DIRECTIVES:
A. Name every person mentioned by name in the College of Computing history.
B. According to the College of Computing history, how much money did Chris Klaus give toward the college's new building?
C. Transcribe the College of Computing history from "In 1979, ICS's" to "towards computer science.".

DOCUMENT TEXT:

>> Begin

In 1979, ICS's first director and primary founder, Dr. Slamecka, retired from the position after 15 years. Dr. Ray Miller, IBM's Assistant Director of Mathematical Sciences, was hired in his place. Under Miller, the School of Information and Computer Science began a trend which began to move away from information science and towards computer science.

College
In John Patrick Crecine's 1988 reorganization of the Institute, the School was broadened as the College of Computing, one of the school's five (and as of 1998, six) colleges. The move toward elevating the school to the status of an academic unit was partly in response to Carnegie Mellon University's creation of their School of Computer Science, and as a result, Georgia Tech was the first university in the United States to have a College of Computing. The school hired its first dean, Peter A. Freeman, in 1990, and further expanded in 2005 with more divisions.

In 2000, successful internet entrepreneur and Tech alum Chris Klaus donated $15 million towards the construction of a new building for the college. At the time of Klaus' contribution, it was the fifth-largest contribution by an individual in Georgia Tech's history. The building was officially opened on October 26, 2006.

Recent history
In February 2007, the divisions were formalized into two schools: the School of Computer Science (SCS) and the School of Interactive Computing (SIC).

>> End

DATA LINES:

>> Begin

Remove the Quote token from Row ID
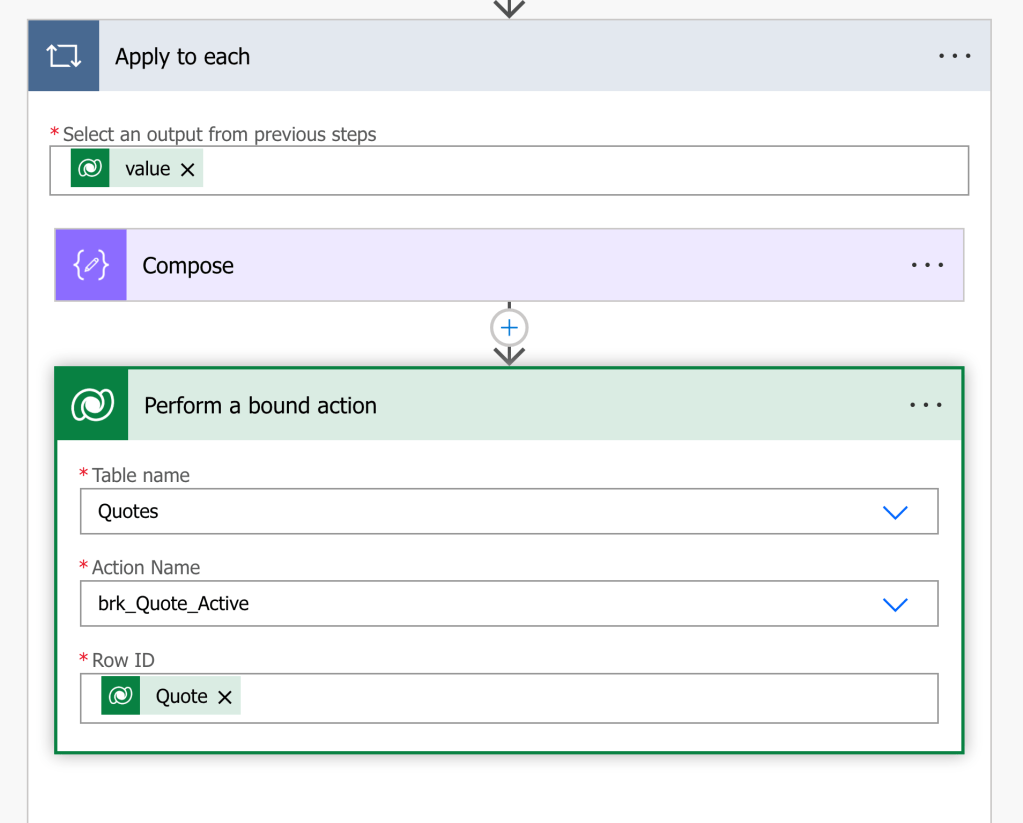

>> End

SOLUTIONS BELOW:
A. Dr. Slamecka, Dr. Ray Miller, John Patrick Crecine, Peter A. Freeman, Chris Klaus

B. $15 million

C.
In 1979, ICS's first director and primary founder, Dr. Slamecka, retired from the position after 15 years. Dr. Ray Miller, IBM's Assistant Director of Mathematical Sciences, was hired in his place. Under Miller, the School of Information and Computer Science began a trend which began to move away from information science and towards computer science.